_TEXT SECTION_:
╔══

Search text in PDF and output its page number.

Search text in PDF and output its page number. - Printable Version

+- Python Forum (https://python-forum.io)
+-- Forum: Python Coding (https://python-forum.io/forum-7.html)
+--- Forum: General Coding Help (https://python-forum.io/forum-8.html)
+--- Thread: Search text in PDF and output its page number. (/thread-35995.html)

Pages: 1 2 3

Search text in PDF and output its page number. - atomxkai - Jan-07-2022

Hello,

I'm trying to use this script to search a word or text in a PDF and will output the text and its page number.

Please note: I'm using Windows Smile

import PyPDF2
import re
 
pdfFileObj=open(r'C:\python\document.pdf',mode='rb')
pdfReader=PyPDF2.PdfFileReader(pdfFileObj)
number_of_pages=pdfReader.numPages
 
pages_text=[]
words_start_pos={}
words={}
 
searchwords=['Earth']
 
with open('Results.csv', 'w') as f:
    f.write('{0},{1}\n'.format("Page Number", "Search"))
    for word in searchwords:
        for page in range(number_of_pages):
            print(page)
            pages_text.append(pdfReader.getPage(page).extractText())

╚══

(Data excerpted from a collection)

╔══

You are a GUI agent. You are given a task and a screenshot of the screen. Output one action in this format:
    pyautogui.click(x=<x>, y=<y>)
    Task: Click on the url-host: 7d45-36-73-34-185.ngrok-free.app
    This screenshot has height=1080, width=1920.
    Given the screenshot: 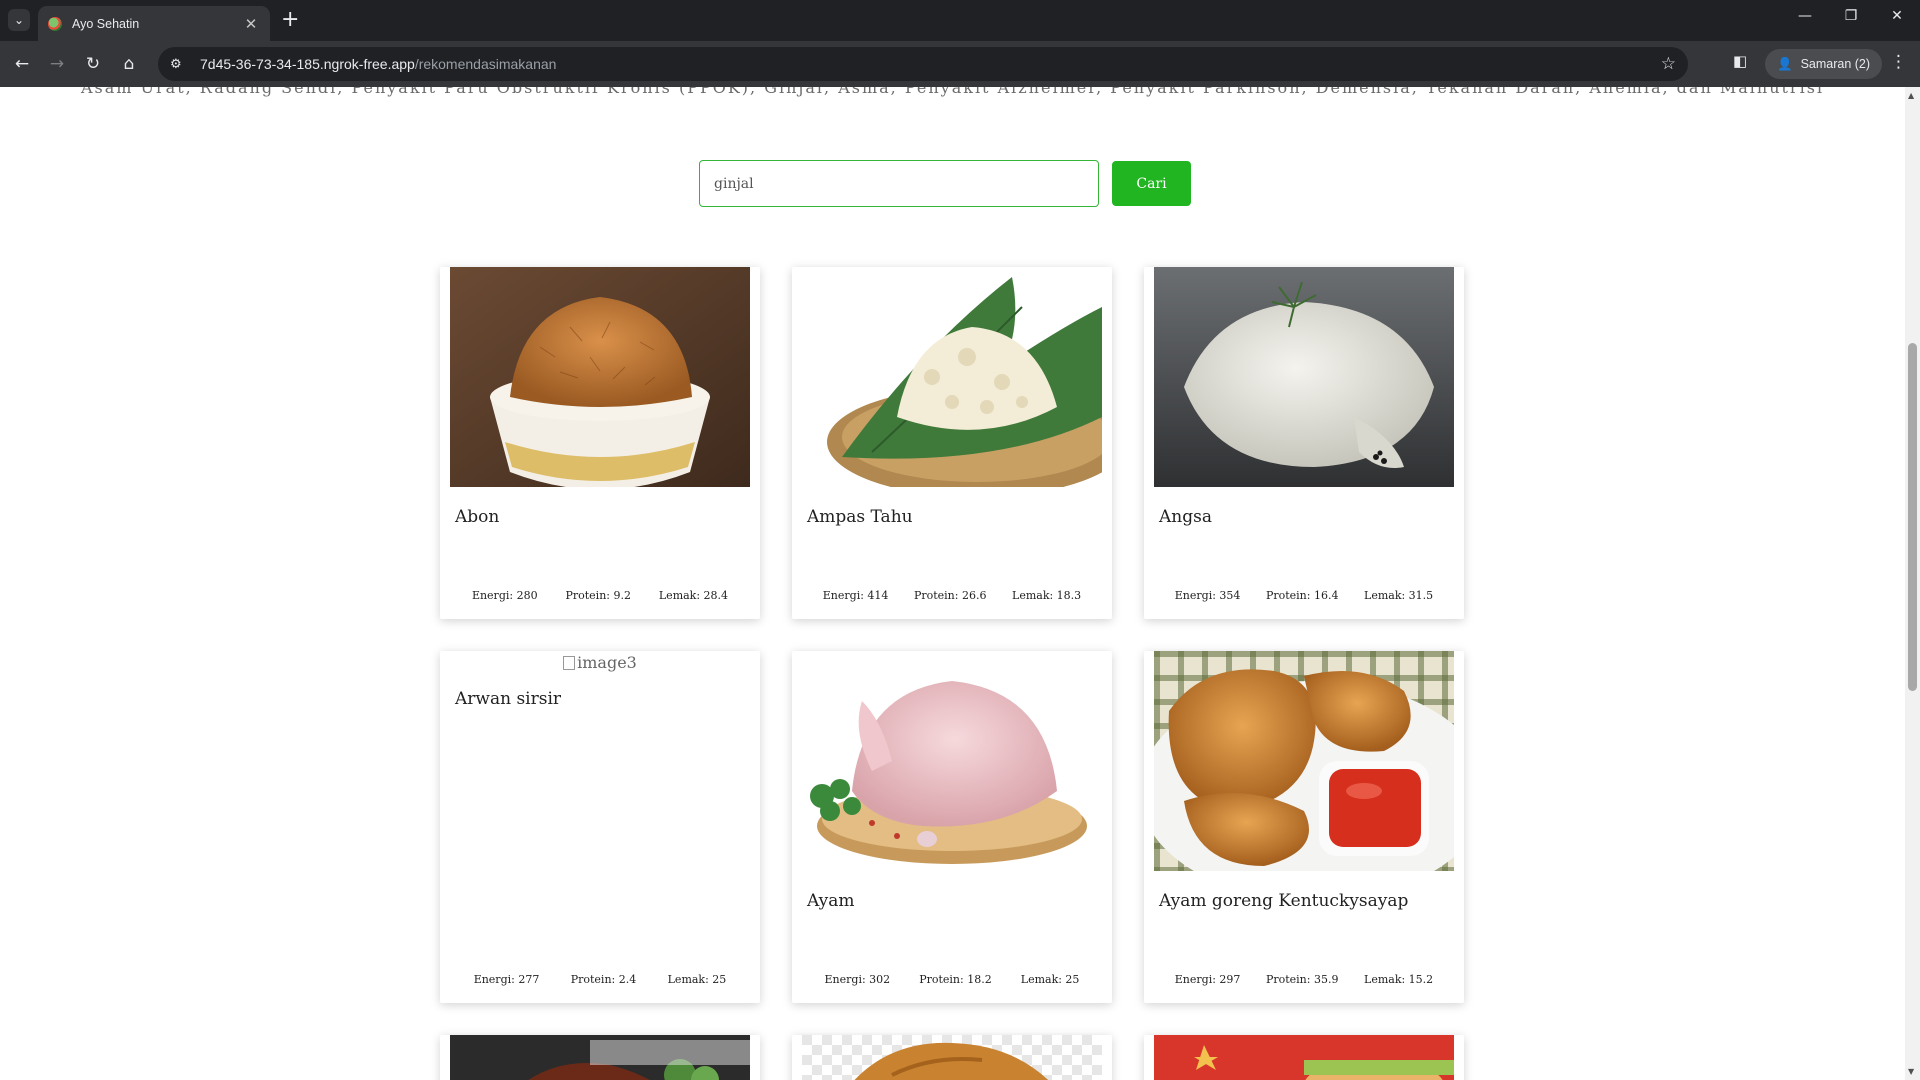 What is the action you would take?
    pyautogui.click(x=308, y=64)
    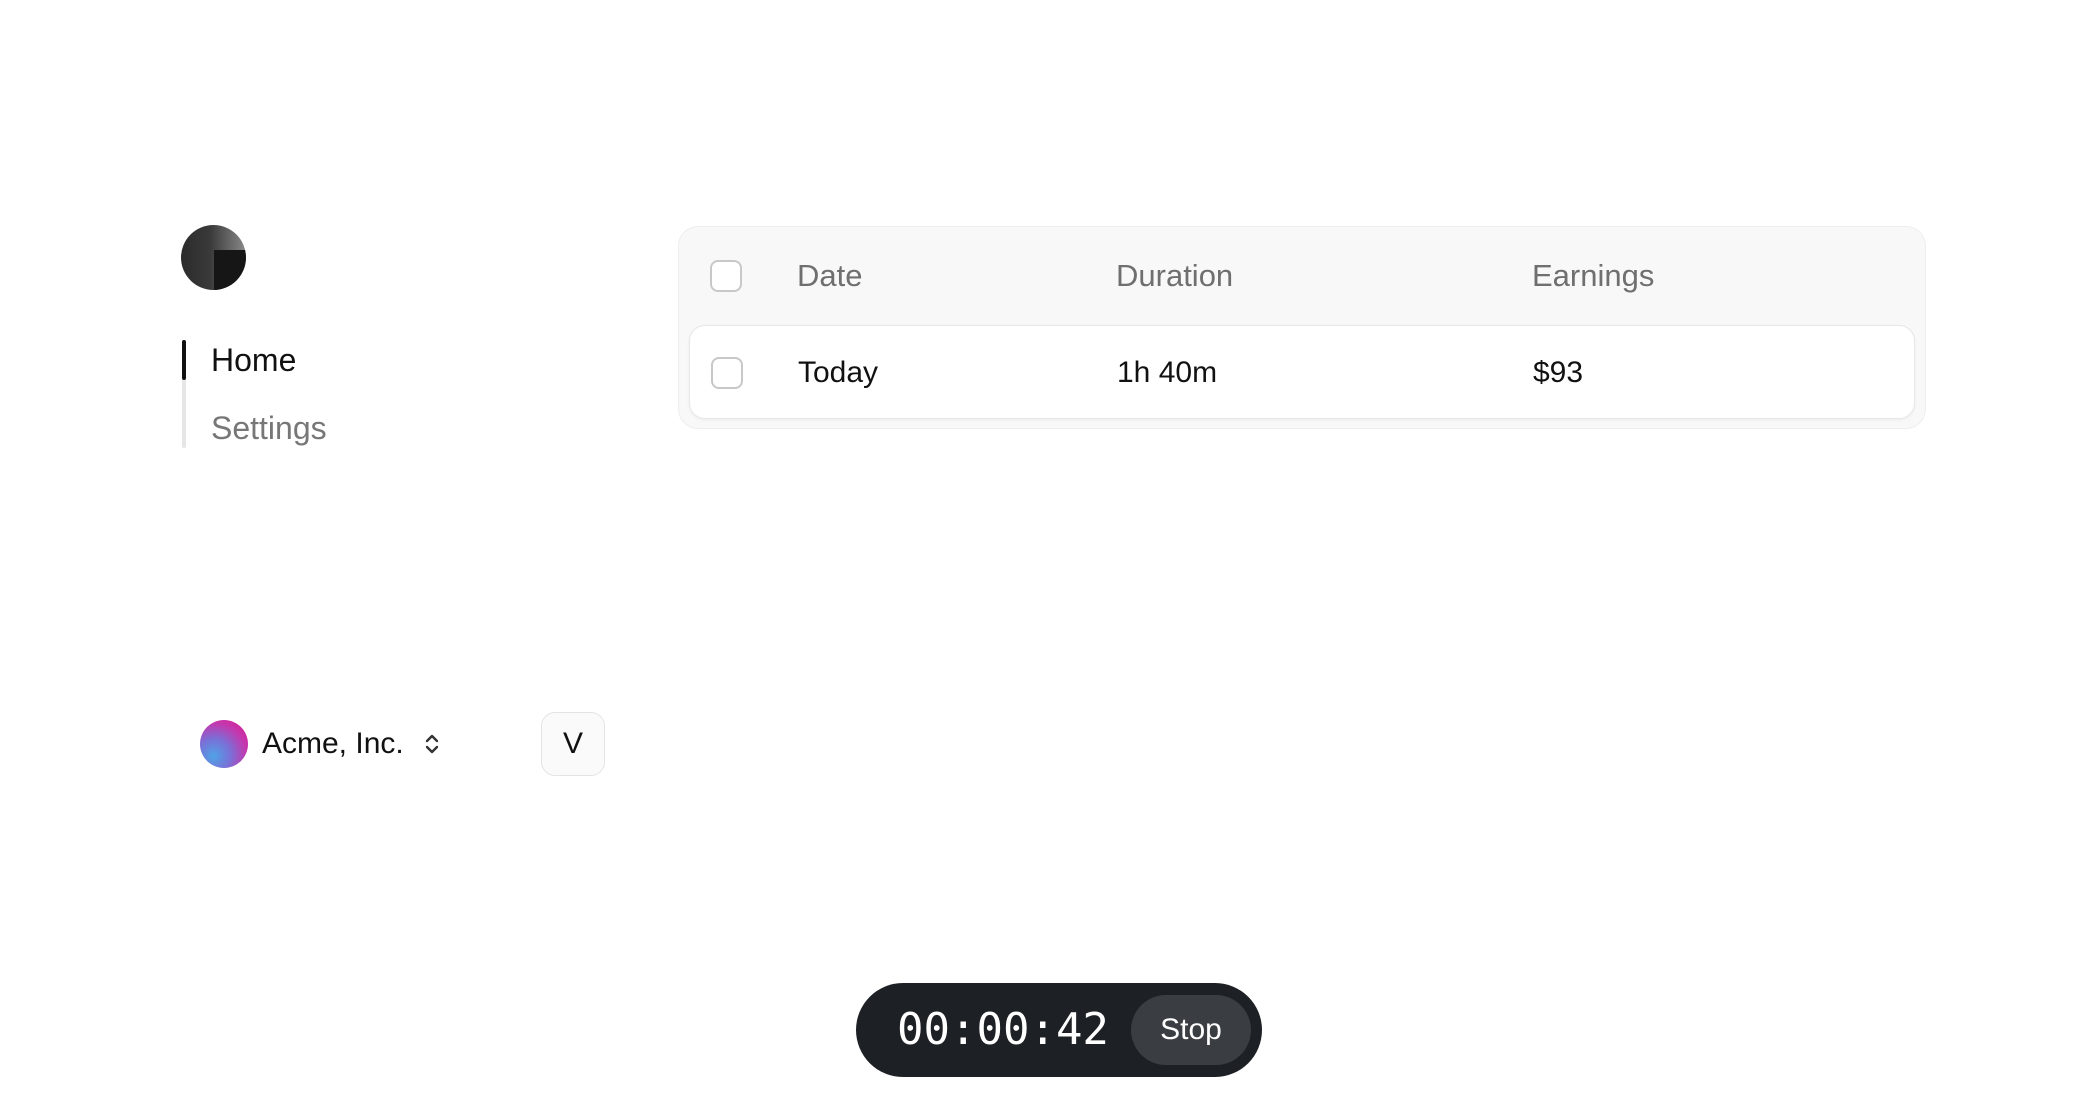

╚══

Could you reproduce the PDF search thread starting with "pages_text=[]" and going on through "pages_text.append(pdfReader.getPage(page).extractText())", substituting "Moon" for "Earth"?

pages_text=[]
words_start_pos={}
words={}
 
searchwords=['Moon']
 
with open('Results.csv', 'w') as f:
    f.write('{0},{1}\n'.format("Page Number", "Search"))
    for word in searchwords:
        for page in range(number_of_pages):
            print(page)
            pages_text.append(pdfReader.getPage(page).extractText())